In the data below, find every line with the word "next" and copy it out.

==*==

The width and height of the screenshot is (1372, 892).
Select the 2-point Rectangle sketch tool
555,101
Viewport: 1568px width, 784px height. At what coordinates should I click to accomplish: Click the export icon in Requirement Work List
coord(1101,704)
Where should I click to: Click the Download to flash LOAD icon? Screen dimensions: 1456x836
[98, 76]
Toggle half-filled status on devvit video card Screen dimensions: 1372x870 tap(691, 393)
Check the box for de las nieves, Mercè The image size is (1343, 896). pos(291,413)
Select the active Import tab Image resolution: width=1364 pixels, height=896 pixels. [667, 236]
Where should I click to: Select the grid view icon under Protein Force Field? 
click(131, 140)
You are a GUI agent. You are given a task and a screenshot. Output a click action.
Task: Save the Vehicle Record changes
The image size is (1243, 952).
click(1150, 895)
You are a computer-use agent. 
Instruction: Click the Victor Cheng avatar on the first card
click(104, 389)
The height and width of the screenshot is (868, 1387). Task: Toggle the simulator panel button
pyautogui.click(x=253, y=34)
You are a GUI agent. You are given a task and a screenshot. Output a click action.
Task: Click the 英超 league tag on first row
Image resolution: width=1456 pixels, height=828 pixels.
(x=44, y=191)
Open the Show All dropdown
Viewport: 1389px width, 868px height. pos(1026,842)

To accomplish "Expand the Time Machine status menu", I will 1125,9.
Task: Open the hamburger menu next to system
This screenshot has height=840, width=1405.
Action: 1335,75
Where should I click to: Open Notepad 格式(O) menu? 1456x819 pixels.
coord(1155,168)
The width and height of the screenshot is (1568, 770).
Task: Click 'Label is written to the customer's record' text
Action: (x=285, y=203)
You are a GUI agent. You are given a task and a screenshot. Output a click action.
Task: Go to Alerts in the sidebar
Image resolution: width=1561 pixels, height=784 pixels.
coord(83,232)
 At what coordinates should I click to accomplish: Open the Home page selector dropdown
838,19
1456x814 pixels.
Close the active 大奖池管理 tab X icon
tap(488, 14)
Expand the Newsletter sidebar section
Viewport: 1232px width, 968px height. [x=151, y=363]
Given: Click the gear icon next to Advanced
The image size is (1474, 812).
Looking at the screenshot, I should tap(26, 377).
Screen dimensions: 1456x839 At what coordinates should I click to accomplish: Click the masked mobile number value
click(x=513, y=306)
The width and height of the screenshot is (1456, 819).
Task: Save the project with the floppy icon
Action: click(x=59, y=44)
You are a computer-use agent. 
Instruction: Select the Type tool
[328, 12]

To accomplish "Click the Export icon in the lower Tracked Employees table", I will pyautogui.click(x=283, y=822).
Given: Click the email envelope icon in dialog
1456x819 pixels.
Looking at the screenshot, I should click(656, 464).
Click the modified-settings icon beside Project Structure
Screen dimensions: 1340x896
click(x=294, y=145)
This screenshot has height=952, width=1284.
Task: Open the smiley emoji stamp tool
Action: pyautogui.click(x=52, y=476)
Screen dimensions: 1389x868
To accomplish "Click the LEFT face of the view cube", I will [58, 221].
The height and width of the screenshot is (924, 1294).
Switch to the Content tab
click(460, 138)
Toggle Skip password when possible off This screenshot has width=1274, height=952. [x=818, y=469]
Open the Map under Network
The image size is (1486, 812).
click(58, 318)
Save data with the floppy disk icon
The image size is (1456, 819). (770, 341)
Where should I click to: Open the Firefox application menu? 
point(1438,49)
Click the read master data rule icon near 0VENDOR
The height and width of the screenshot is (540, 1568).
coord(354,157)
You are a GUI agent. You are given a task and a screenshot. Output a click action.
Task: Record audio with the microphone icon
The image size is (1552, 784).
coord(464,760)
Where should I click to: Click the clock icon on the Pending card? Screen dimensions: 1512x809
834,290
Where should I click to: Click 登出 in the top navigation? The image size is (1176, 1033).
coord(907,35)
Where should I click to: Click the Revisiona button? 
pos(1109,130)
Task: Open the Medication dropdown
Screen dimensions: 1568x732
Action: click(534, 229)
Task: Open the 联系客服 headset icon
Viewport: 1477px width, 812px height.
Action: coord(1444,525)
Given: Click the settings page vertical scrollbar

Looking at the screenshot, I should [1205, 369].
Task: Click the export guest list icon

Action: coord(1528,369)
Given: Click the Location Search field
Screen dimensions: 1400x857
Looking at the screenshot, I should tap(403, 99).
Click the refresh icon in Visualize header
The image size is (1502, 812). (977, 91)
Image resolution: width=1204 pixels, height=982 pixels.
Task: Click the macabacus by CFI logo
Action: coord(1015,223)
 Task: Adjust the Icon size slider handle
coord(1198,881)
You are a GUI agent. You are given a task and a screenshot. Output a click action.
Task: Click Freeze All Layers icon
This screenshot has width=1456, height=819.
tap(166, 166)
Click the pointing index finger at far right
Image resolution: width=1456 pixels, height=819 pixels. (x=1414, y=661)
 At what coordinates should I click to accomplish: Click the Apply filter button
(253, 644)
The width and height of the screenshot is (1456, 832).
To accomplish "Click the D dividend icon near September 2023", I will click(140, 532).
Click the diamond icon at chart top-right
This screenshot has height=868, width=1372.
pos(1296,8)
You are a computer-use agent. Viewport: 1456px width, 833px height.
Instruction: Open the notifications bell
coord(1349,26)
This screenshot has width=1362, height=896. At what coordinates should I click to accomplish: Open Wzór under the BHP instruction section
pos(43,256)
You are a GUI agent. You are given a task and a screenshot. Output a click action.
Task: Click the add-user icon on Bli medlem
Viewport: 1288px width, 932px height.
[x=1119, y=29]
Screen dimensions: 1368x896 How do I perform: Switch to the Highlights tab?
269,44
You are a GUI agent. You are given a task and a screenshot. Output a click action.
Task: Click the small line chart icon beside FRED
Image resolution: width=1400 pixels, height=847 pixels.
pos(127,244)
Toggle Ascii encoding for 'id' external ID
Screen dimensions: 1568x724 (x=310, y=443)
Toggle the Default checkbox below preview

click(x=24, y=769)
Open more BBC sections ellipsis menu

==*==

Result for this exercise:
Task: Open the hamburger menu next to system
Given: Click the gear icon next to Advanced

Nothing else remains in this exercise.